To ensure alignment, I focus on:
- Guidelines and Documentation: Providing clear documentation outlining best practices, including architectural patterns, coding standards, and principles like graceful degradation and failure isolation.
- Knowledge Sharing: Hosting regular architecture reviews and post-mortem analyses to reflect on system behaviors and share lessons learned.
- Code Reviews: Encouraging peer reviews to ensure proposed changes align with scalability and resilience standards.
Mentoring engineers to balance scalability and resilience involves:
- Scenario-Based Learning: Analyzing real-world challenges, such as handling traffic spikes or simulating outages, to develop solutions as a team. This hands-on approach helps engineers understand trade-offs.
- Encouraging Ownership: Empowering engineers to take responsibility for specific components, motivating them to proactively address scalability and resilience issues.
- Framing Complementary Goals: Teaching engineers to view scalability and resilience as interconnected. For example, while discussing horizontal scaling, I emphasize resource optimization and fallback mechanisms to handle failures effectively.
By promoting a strong engineering culture with open communication and a safe space for experimentation, I ensure the team is prepared to build scalable, resilient services.
What emerging trends or technologies in distributed systems and high-performance computing excite you the most, and how do you see AI or machine learning influencing resilience and performance?
Emerging trends in distributed systems and high-performance computing that excite me include serverless computing, edge computing, and chaos engineering.
- Serverless Computing: Abstracts infrastructure management, enabling teams to focus on application logic. With automatic scaling and pay-as-you-go pricing, serverless is ideal for event-driven systems requiring dynamic scaling.
- Edge Computing: Reduces latency and improves performance by processing data closer to the user.
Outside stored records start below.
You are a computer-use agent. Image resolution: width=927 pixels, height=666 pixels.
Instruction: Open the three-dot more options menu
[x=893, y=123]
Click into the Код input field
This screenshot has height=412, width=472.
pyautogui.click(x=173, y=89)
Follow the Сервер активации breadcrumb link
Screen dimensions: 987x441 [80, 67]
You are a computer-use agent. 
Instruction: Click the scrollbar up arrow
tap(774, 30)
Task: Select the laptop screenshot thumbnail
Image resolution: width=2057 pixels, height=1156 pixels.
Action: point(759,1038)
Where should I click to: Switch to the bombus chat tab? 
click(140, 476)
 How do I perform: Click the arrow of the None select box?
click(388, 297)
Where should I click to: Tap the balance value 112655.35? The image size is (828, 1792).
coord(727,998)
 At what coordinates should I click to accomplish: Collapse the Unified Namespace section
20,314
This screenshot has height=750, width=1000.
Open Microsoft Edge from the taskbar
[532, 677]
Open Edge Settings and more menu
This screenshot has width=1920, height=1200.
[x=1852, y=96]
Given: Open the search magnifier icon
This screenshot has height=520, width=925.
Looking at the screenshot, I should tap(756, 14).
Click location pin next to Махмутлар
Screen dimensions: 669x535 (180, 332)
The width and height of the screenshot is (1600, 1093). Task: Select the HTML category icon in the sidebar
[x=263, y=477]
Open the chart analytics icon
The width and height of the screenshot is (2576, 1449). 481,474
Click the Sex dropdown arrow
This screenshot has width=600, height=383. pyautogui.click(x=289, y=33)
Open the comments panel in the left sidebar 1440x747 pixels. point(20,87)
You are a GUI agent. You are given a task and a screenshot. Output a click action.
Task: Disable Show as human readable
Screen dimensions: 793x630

This is critical for real-time applications like IoT and video streaming.
- Chaos Engineering: Helps identify and address weaknesses by simulating real-world failure scenarios, enhancing system resilience.
AI and ML are revolutionizing distributed systems:
- Predictive Maintenance: AI analyzes historical data to predict potential failures or resource exhaustion, enabling proactive interventions.
- Intelligent Scaling: Dynamic scaling and load balancing use real-time data to allocate resources efficiently.
- Root Cause Analysis: AI accelerates troubleshooting by correlating logs, metrics, and other signals, reducing mean time to recovery (MTTR).
- Resource Optimization: AI analyzes usage patterns to recommend configurations that balance cost and performance.
In the future, AI-driven recommendations may be acted upon with minimal developer intervention, further improving resilience and operational efficiency. However, human validation remains essential for complex issues to ensure accuracy and reliability.